(428e) Polyamide Thin-Film Composite Membranes for Gas Separations

Concerned about the impact of greenhouse gas emissions and climate change, the U.S. government has set ambitious carbon reduction targets. One of the key strategies involves significant investments in hydrogen as a low-carbon fuel with the potential to decarbonize transportation, industry, and electricity generation. Hydrogen is considered a viable option due to its capabilities in energy storage and ease of transport, as well as its zero-emission output. It's noteworthy that more than 95% of the 10 million metric tons of hydrogen produced in the U.S. is classified as grey.
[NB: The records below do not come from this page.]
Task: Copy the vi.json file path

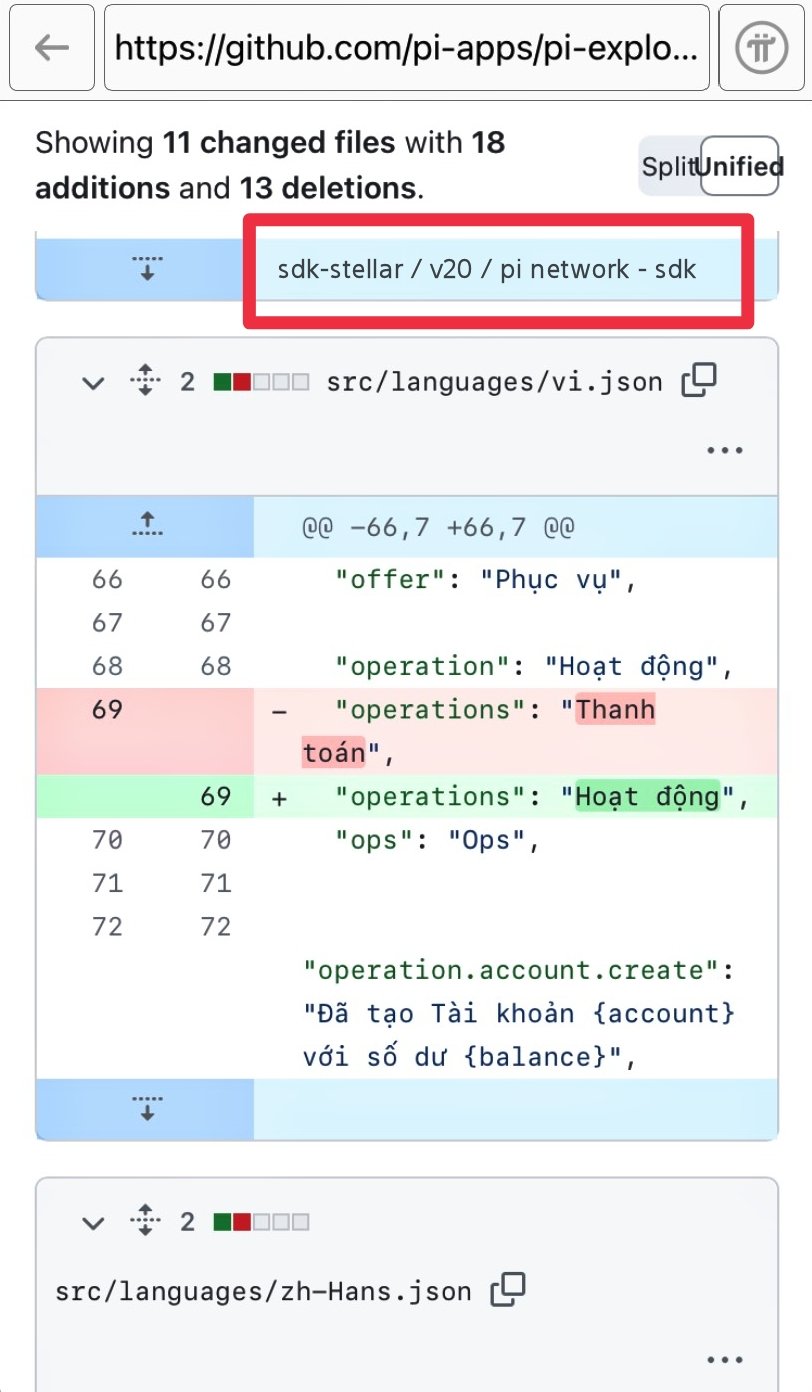Action: coord(699,381)
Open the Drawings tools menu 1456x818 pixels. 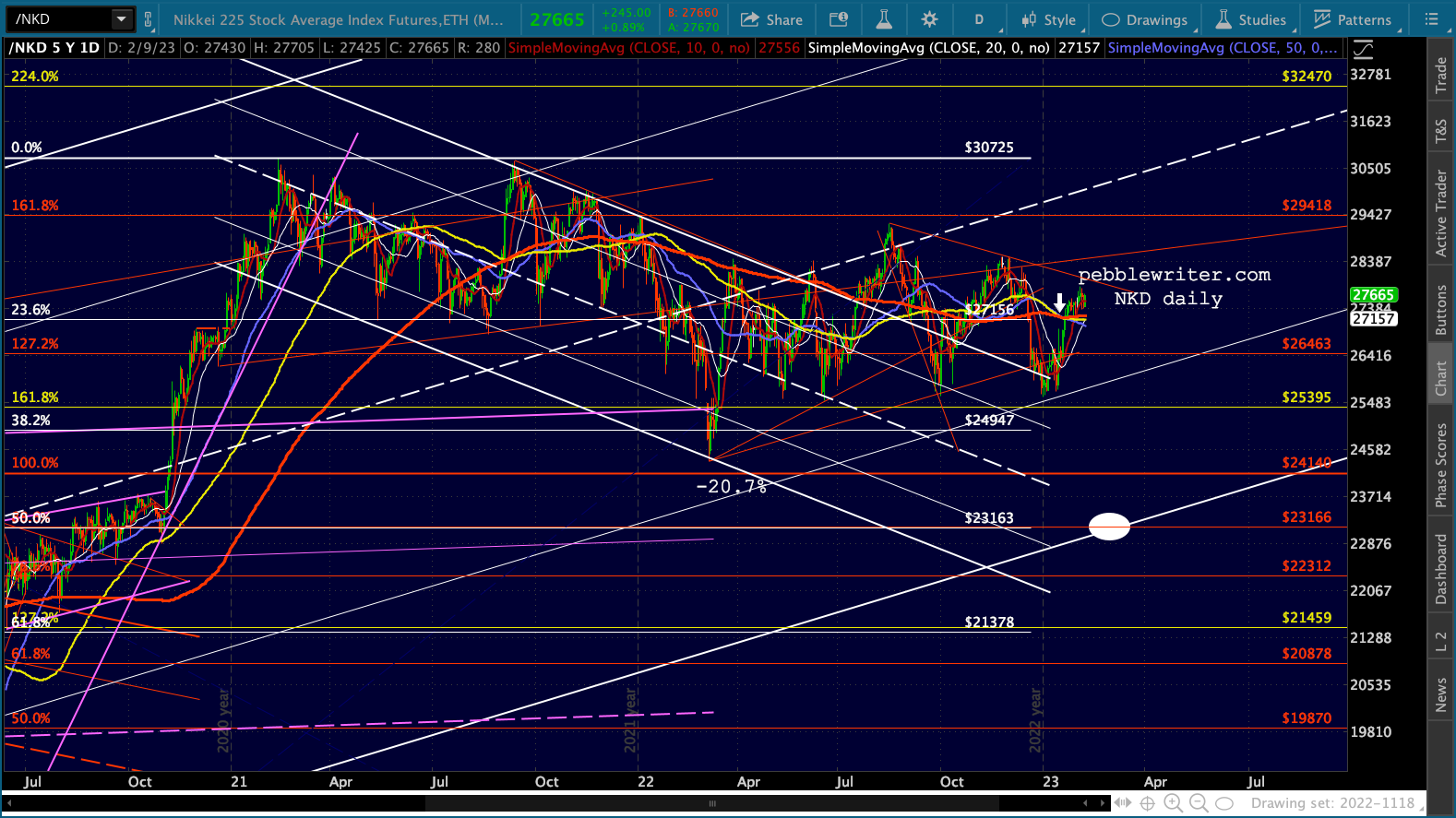coord(1145,19)
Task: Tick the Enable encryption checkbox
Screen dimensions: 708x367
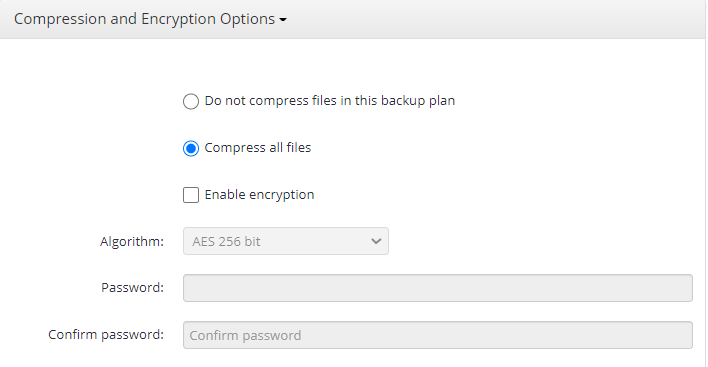Action: tap(191, 195)
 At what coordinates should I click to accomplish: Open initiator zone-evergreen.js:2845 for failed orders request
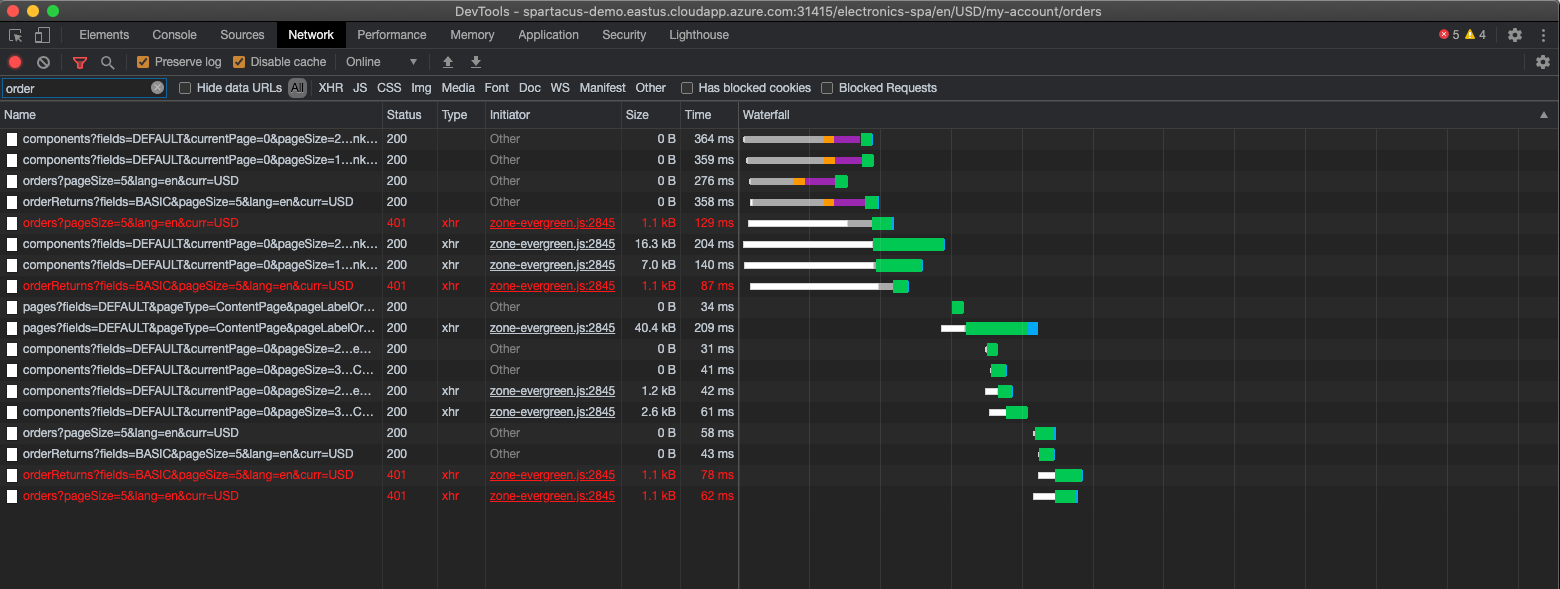click(552, 222)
Membrane-based gas separation is being extensively investigated for its potential to reduce both operational (OPEX) and capital expenditures (CAPEX), along with a smaller footprint compared to conventional methods like cryogenic distillation. Inorganics like carbon molecular sieves and zeolites and glassy polymers like polyimides, polyamides, PIMs, and block copolymers are being studied. Polyamide-based membranes have been extensively used for reverse osmosis (RO) but have interestingly rarely been considered for gas separation membranes. A recent study with tighter polyamide membranes demonstrated its use for gas separation applications [1].
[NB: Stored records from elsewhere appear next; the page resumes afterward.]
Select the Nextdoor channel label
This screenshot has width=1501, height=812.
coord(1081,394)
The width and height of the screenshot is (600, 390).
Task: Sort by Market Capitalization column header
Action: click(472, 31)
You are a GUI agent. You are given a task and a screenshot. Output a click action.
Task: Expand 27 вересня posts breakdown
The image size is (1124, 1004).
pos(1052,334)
In this work, we utilize electrospray to form polyamide membranes for gas separations. This process generates nano-sized droplets using a high electric field, allowing precise layer thickness up to 10nm, to deposit an ultra-thin selective polyamide layer on commercial porous supports. Electrospray is a versatile method that allows for easy control of monomer chemistry and concentrations. The resulting membranes show improved selectivity over conventional RO polyamides and the potential to control permeance and selectivity through careful selection of monomers.

[1]. Z. Ali, et. al.,"Gas separation and water desalination performance of defect-free interfacially polymerized para-linked polyamide thin-film composite membranes, JMS, 2021(618), 118572.